NDR InvIT Grows AUM by 13.3%, Posts Strong FY25 Results

NDR InvIT Trust, India's pioneering perpetual Warehousing and Industrial Parks InvIT listed on the NSE, has announced strong financial and operational results for Q4 and full fiscal year FY25, highlighting sustained growth and stability in India's logistics infrastructure sector.
The Trust's Assets Under Management (AUM) expanded by 13.32%, reaching approximately 19.22 million sq. ft. by 31 March 2025. This growth was bolstered by geographic expansion from 13 to 15 cities, underlining NDR InvIT's national footprint and market reach.
Operational performance also improved significantly, with warehouse occupancy rising from 95% to 98% and average rentals increasing from INR 17 to INR 18.33/sq. ft./month over the year. The Trust's portfolio now includes 37 industrial parks and over 60 warehouses, with a diversified tenant mix—its top 10 clients contribute only about 33% of rental income, reducing dependency risks. Importantly, only 11.26% of leases are due for renewal in H2 FY26, offering stable revenue visibility.

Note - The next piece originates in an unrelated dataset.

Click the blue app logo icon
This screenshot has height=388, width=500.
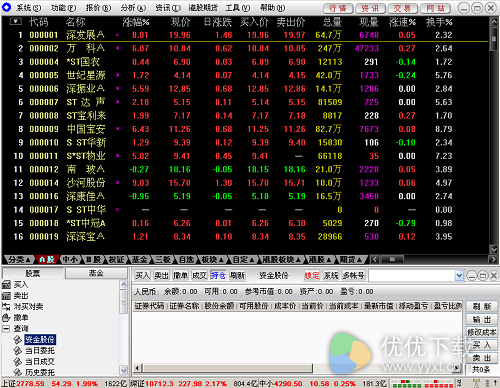click(7, 7)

Financially, the Trust posted a Q4 FY25 revenue of INR 945.38 mn and FY25 revenue of INR 3,241.10 mn. Operating EBITDA came in at INR 823.05 mn for Q4 and INR 2,816.99 mn for FY25. Profit after tax (PAT) stood at INR 331.31 mn in Q4 and INR 1,367.30 mn for the year.
For Q4 FY25, the Trust declared a distribution of INR 712.82 mn—a 5.79% increase over the previous quarter—equating to INR 1.80 per unit, split into INR 0.72 as interest and INR 1.08 as return of capital. The Net Asset Value (NAV) per unit stood at INR 135.52, with a low loan-to-value (LTV) of 15.8%, reflecting sound financial discipline.
Sandeep Jain, CFO of NDR InvIT Trust, commented, 'FY25 was a milestone year with high occupancy, expanding footprint, and increasing returns. We continue to strengthen India's warehousing backbone while delivering consistent value to our stakeholders.'
The record date for the Q4 distribution is set on or before 4 June 2025.